Available records -
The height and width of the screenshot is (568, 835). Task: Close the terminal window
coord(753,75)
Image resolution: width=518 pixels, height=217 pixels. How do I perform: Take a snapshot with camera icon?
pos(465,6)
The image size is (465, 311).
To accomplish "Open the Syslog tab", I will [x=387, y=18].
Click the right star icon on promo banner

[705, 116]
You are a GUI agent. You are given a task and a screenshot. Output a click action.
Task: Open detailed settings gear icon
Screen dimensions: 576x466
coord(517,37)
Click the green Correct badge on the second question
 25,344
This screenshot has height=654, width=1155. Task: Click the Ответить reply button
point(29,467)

--

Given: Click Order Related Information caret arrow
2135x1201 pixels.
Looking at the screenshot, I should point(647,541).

What is required - Return every line of the records above that contains the string "height". Case counts.

Expected answer -
The height and width of the screenshot is (568, 835). Task: Close the terminal window
Image resolution: width=518 pixels, height=217 pixels. How do I perform: Take a snapshot with camera icon?
This screenshot has height=654, width=1155. Task: Click the Ответить reply button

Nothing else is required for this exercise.